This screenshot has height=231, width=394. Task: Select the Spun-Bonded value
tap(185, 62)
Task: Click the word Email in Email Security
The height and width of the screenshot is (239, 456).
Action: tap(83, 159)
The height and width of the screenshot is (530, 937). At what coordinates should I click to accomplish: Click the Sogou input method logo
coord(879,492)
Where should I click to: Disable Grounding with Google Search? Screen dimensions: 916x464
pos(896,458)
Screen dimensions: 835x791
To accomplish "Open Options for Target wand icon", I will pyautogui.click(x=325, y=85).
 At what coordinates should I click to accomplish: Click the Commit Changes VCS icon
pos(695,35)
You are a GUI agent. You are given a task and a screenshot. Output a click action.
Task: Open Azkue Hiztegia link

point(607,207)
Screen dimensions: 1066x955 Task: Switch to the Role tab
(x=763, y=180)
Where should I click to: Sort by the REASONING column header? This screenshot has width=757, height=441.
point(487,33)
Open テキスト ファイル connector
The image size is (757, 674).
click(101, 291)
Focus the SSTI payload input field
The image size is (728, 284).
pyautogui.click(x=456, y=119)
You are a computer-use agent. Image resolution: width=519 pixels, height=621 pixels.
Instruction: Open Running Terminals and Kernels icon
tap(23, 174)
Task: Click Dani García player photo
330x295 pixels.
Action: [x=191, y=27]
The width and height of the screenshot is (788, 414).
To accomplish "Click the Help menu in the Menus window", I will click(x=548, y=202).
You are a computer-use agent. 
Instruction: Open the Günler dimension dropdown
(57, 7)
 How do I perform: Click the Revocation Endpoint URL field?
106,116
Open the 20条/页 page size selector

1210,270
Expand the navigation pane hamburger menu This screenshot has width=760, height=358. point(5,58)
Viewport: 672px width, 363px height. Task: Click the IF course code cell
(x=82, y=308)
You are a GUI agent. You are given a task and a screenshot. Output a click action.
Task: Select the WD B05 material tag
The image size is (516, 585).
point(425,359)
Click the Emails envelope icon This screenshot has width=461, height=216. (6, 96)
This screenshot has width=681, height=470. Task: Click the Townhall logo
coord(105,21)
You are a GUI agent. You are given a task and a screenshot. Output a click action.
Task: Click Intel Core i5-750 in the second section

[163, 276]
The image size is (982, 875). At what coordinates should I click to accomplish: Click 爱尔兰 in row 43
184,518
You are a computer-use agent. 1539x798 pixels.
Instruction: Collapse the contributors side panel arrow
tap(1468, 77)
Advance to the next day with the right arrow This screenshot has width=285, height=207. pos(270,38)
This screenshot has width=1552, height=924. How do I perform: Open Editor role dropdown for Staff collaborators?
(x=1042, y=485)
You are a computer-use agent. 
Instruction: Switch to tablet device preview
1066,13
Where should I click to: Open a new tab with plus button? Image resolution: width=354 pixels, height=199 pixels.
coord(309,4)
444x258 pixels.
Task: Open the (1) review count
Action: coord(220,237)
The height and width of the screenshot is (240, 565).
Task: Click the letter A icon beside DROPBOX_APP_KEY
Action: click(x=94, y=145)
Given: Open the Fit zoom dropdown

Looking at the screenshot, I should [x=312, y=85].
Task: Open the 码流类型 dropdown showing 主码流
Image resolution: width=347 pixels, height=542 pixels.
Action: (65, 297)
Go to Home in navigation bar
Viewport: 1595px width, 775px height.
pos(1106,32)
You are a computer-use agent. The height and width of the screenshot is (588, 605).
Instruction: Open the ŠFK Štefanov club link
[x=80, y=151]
━━━━━━━━━━━━━━━━━━━━
- **What the exercise asks**:
What is needed is an exact copy of the lines from the one containing "Task: Open the 码流类型 dropdown showing 主码流" through the final line of the data, both included, and nothing more.

- **Result of the task**:
Task: Open the 码流类型 dropdown showing 主码流
Image resolution: width=347 pixels, height=542 pixels.
Action: (65, 297)
Go to Home in navigation bar
Viewport: 1595px width, 775px height.
pos(1106,32)
You are a computer-use agent. The height and width of the screenshot is (588, 605).
Instruction: Open the ŠFK Štefanov club link
[x=80, y=151]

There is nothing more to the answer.